• [Exercise set]
[a] Please list every person named in the letters on Liz Truss below, one name per line.
[b] Reproduce everything in the letters on Liz Truss from "Don’t mix business" down to "the answer already!" without changing a word.

• [Document segment]
I agree with Nadine Dorries is a phrase I never thought I’d write. But I agree with Ms Dorries’s leaked WhatsApp messages that said replacing Liz Truss without a general election is “the most undemocratic process imaginable” and, if done, the Tories might as well “embrace dictatorship”.

Truss just sacked her chancellor and close ally, which, as Tom Peck rightly points out, confirms that she has got everything hopelessly wrong. The response increasingly seems to be another sacking of another prime minister by their own party – that’s instead of by the whole British electorate along with, if we so choose, the Tories that appointed such a rubbish PM in the first place.

I’m all for Truss going. But please, oh pretty please, can we just have a general election now? Please?

Ian Henderson

Norwich

Don’t mix business with pleasure

The Truss/Kwarteng partnership was a marriage of convenience based on “growth, growth, growth”. But it had no appreciation that their kamikaze tactics would reap havoc. The danger is that “close friends” and “soulmates” sometimes distract and cloud personal and political judgements. But does Truss have any political acumen anyway? I think we know the answer already!

• [Records provided]

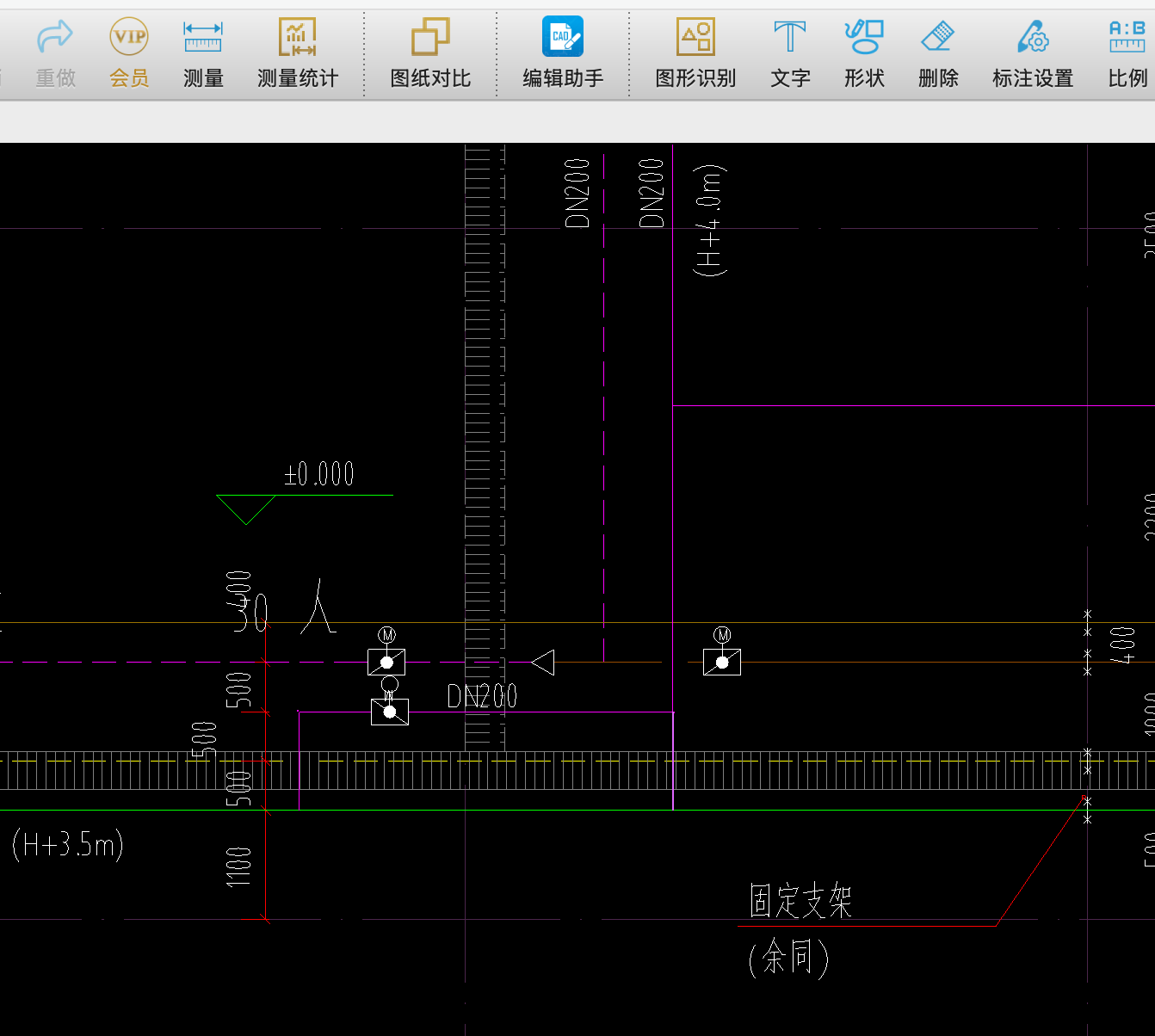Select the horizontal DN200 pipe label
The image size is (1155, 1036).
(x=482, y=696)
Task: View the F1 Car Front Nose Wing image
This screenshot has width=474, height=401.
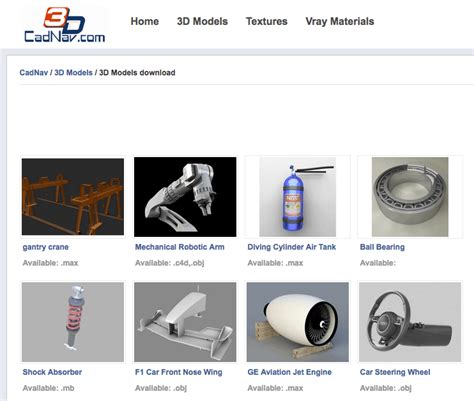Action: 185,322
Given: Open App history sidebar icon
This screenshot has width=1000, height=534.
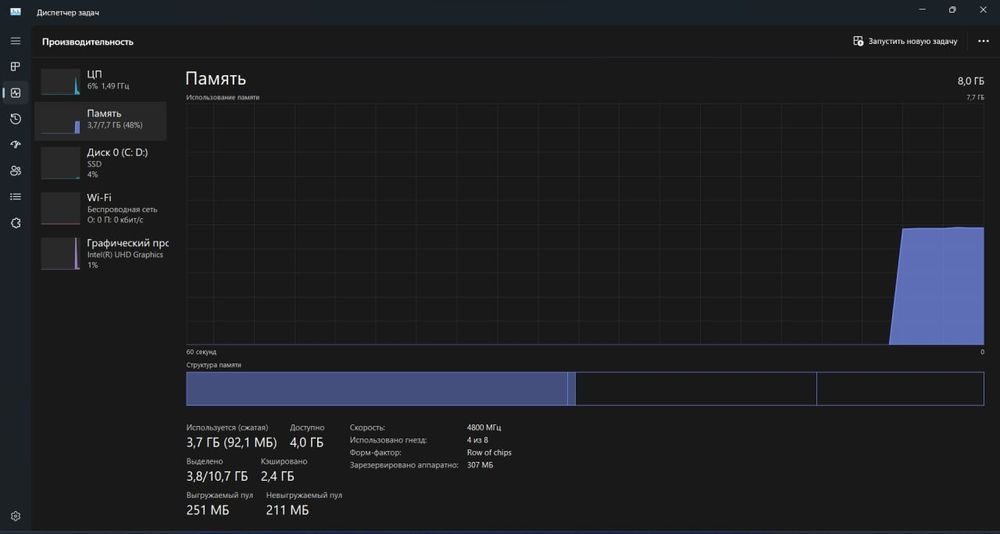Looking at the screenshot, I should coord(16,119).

• [Solution set]
[a]
Nadine Dorries
Liz Truss
Tom Peck
Ian Henderson
Kwarteng

[b]
Don’t mix business with pleasure

The Truss/Kwarteng partnership was a marriage of convenience based on “growth, growth, growth”. But it had no appreciation that their kamikaze tactics would reap havoc. The danger is that “close friends” and “soulmates” sometimes distract and cloud personal and political judgements. But does Truss have any political acumen anyway? I think we know the answer already!